A chilling revelation has surfaced regarding the inner workings of Meta, the parent company of Facebook, Instagram, and WhatsApp. Despite publicly projecting an image of user safety, internal documents suggest a calculated tolerance – and even reliance – on revenue generated by scammers operating on its platforms.
The scale is staggering. Reports indicate that a full 10 percent of Meta’s projected 2024 revenue – a colossal $16 billion – is directly linked to advertising from individuals and entities known or suspected of fraudulent activity. This isn’t a case of overlooking a few bad actors; it’s a systemic issue woven into the fabric of the company’s financial model.
Investigations reveal that Meta isn’t simply unaware of the problem. Executives are demonstrably aware of the widespread scams – ranging from online casinos and illicit services to healthcare fraud – flourishing within their networks. Yet, decisive action to eradicate these threats remains conspicuously absent.
The company’s own data paints a disturbing picture. Approximately one-third of all successful online scams targeting the United States leverage Meta’s platforms. Internal reports bluntly state that Meta is *easier* to exploit for fraudulent advertising than competing platforms like Google, making it a prime destination for criminals.
This isn’t about rogue users impersonating others. The scams are fueled by those utilizing Meta’s official, paid advertising services – a system that ostensibly implies a level of vetting and trust. However, enforcement appears to be shockingly uneven, prioritizing profit over protection.
A tiered enforcement system seemingly rewards high-spending advertisers, even those flagged for criminal activity. While a low-level scammer might face removal after just eight user reports, a “high value account” can accumulate over 500 reports without consequence. It’s a system that incentivizes continued spending, regardless of the harm inflicted.
Evidence uncovered includes instances of illegal online casinos running Facebook ads for over six months, despite being internally identified as “Scammiest Scammer.” These weren’t accidental oversights; they were deliberate choices.
Meta’s automated systems *do* identify potentially fraudulent advertisers, but the response is carefully calibrated. Instead of outright banning them, the system increases advertising costs, theoretically discouraging activity while simultaneously maximizing revenue.
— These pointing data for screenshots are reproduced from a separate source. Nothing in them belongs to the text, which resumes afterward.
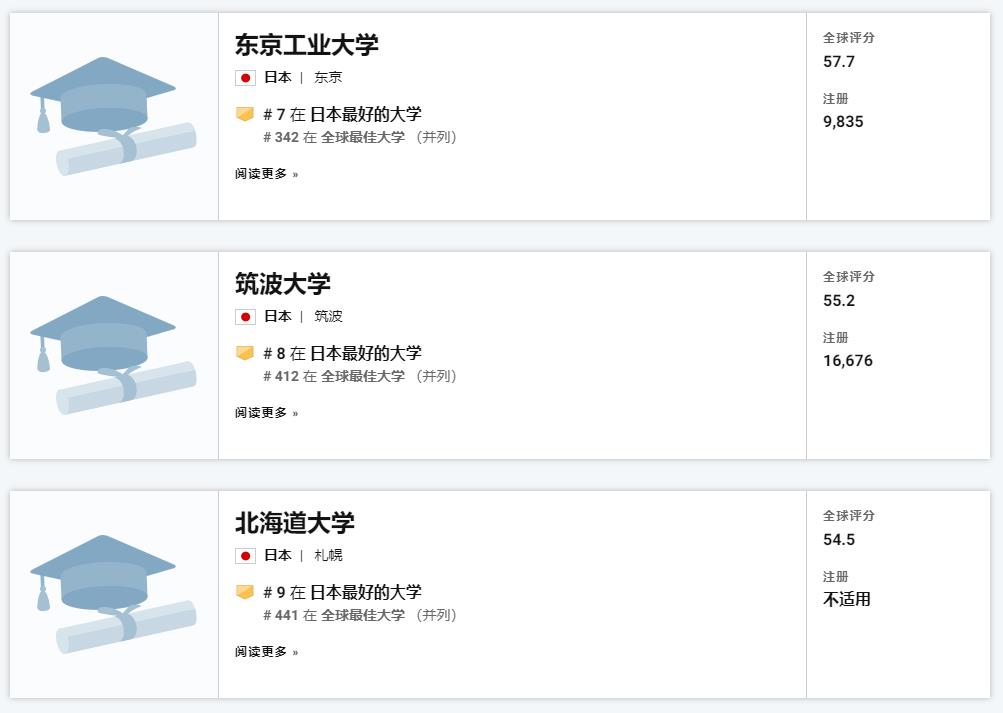Viewport: 1003px width, 713px height.
Task: Click the Japan flag icon under 筑波大学
Action: point(245,317)
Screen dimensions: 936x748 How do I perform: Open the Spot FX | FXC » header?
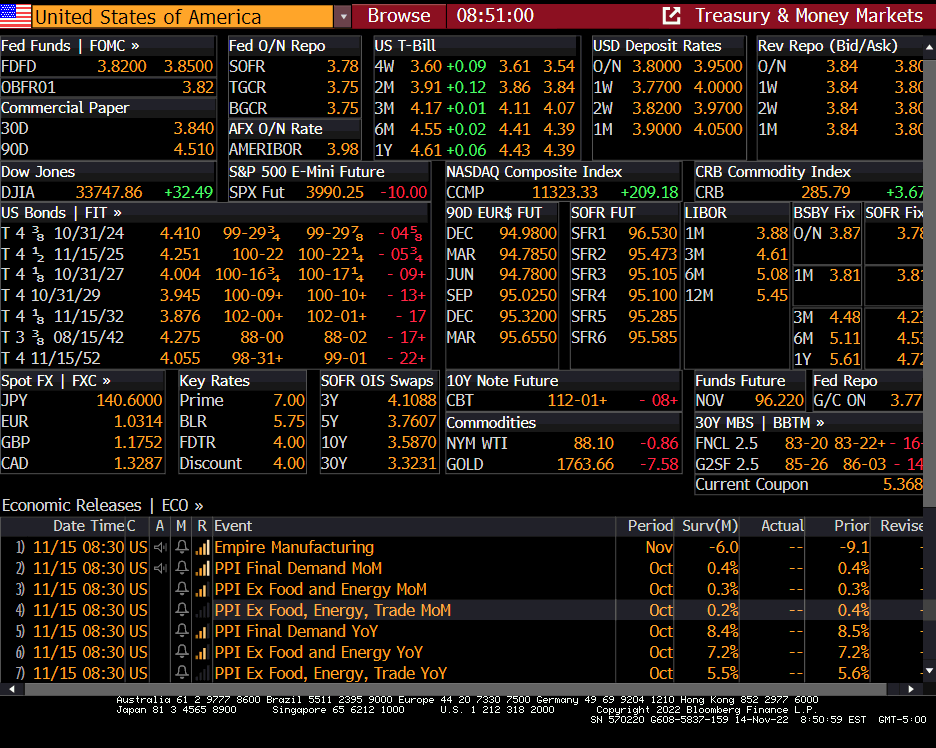pyautogui.click(x=56, y=380)
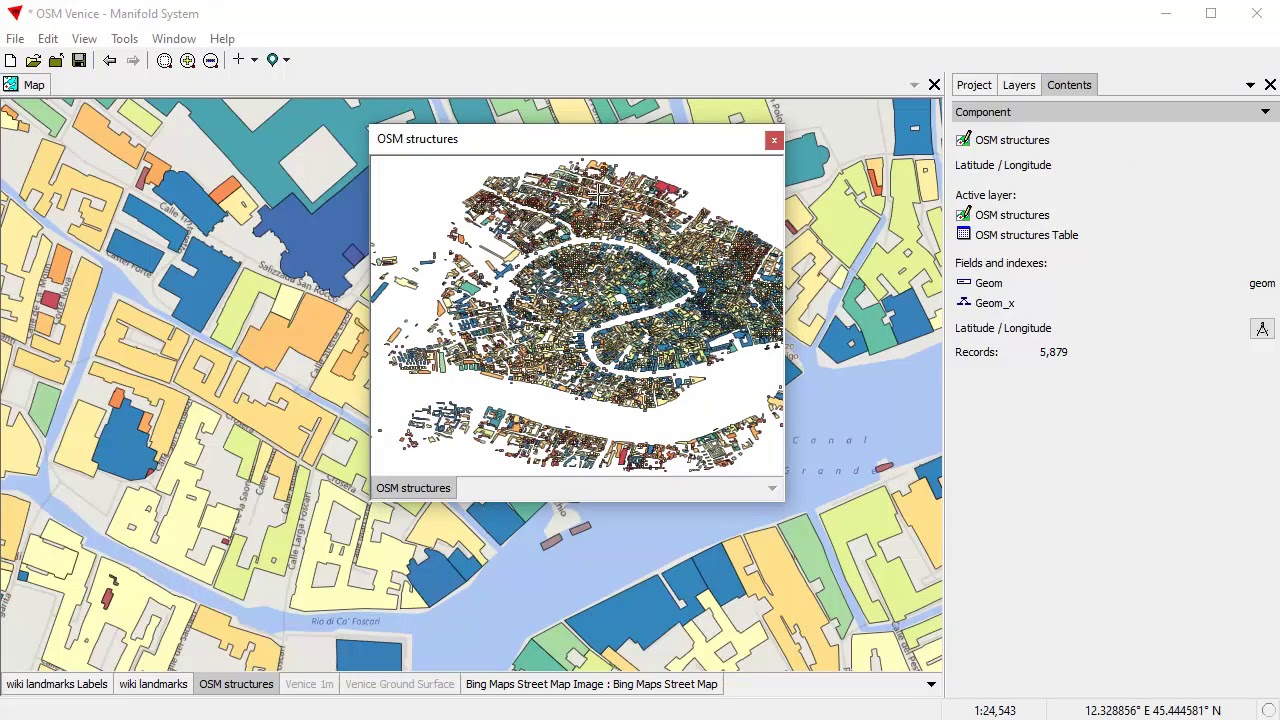Click the New file icon
Image resolution: width=1280 pixels, height=720 pixels.
click(x=11, y=61)
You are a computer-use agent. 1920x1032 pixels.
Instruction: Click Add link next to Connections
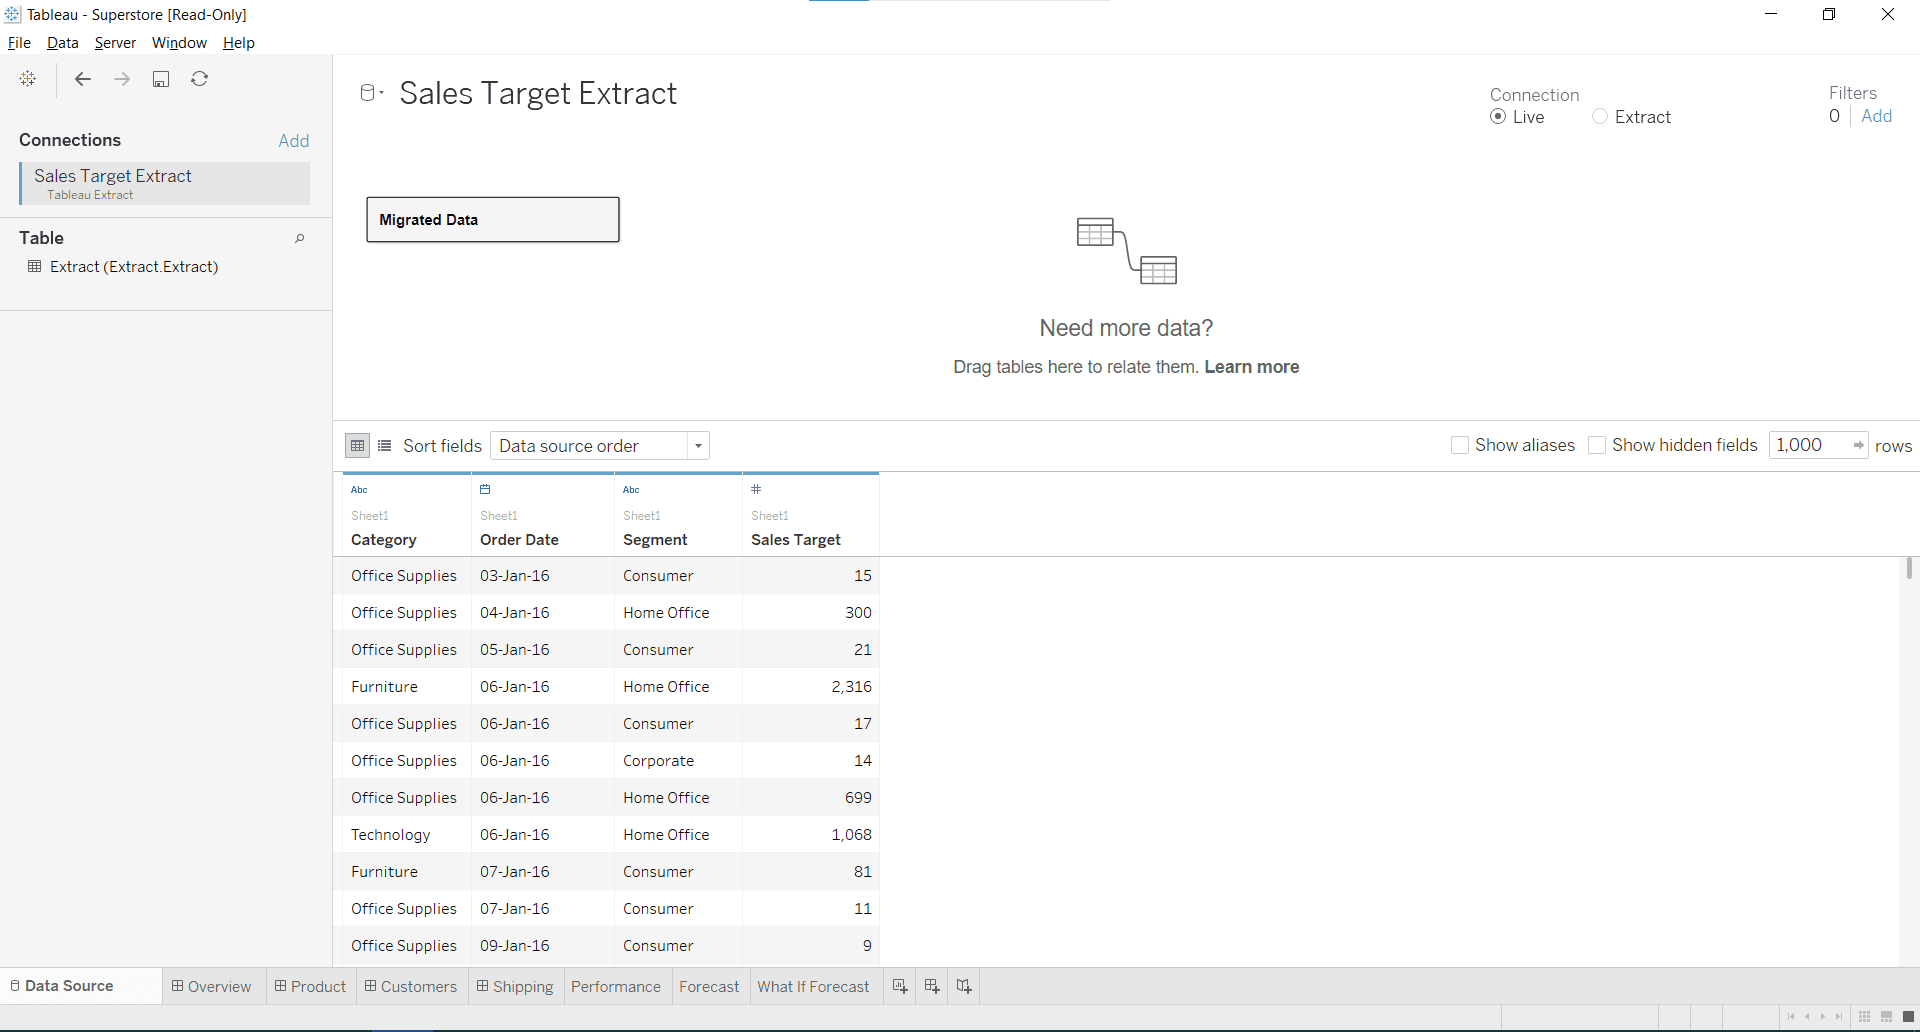coord(293,141)
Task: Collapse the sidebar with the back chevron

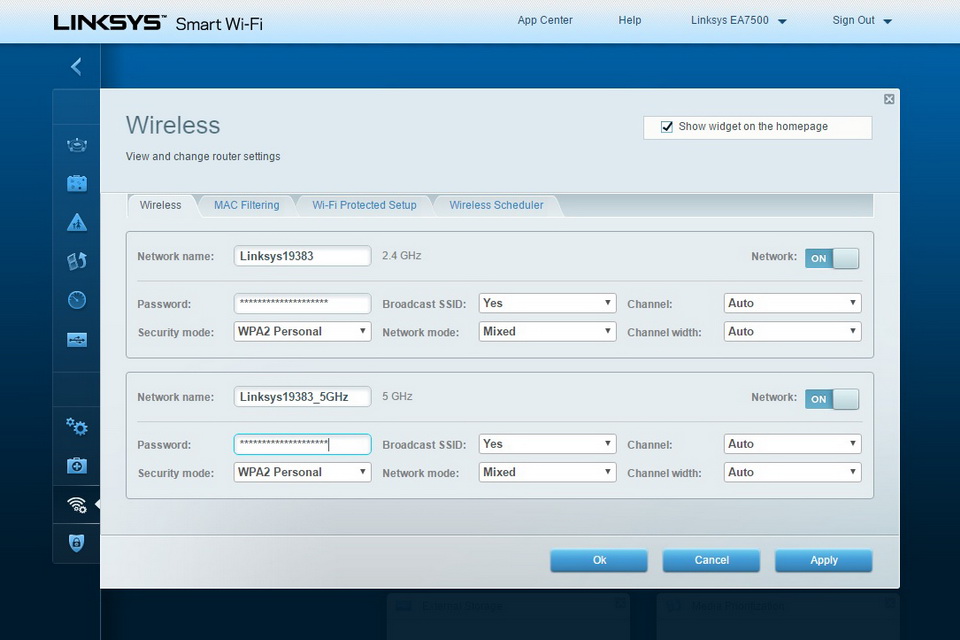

It’s a cynical calculation that places profit above principle.
Internal restrictions further hamstring efforts to combat harmful advertising. Teams dedicated to flagging and removing scam ads were explicitly prohibited from taking actions that could reduce the company’s overall revenue by even 0.15 percent. The potential for regulatory fines – estimated at a maximum of $1 billion – is considered a manageable cost compared to the billions earned from illicit activity.
The overarching narrative is clear: Meta is more concerned with protecting its revenue stream from scammers than protecting its users *from* scammers. While the company expresses concern about impersonation schemes, the financial incentive to allow broader fraudulent activity remains overwhelmingly strong.
When confronted with these findings, Meta representatives did not dispute the authenticity of the documents. They dismissed the reported figures as “rough and overly-inclusive,” claiming updated reports exist. However, no evidence of these revised figures was provided.
Meta claims to be actively working to reduce the proportion of revenue derived from scams, aiming to lower it from 10.1 percent in 2024 to 7.3 percent in 2025. They also cite a 58 percent reduction in user-reported scams and the removal of 134 million pieces of scam ad content in the last 18 months. However, these claims ring hollow in the face of the documented internal policies and financial motivations.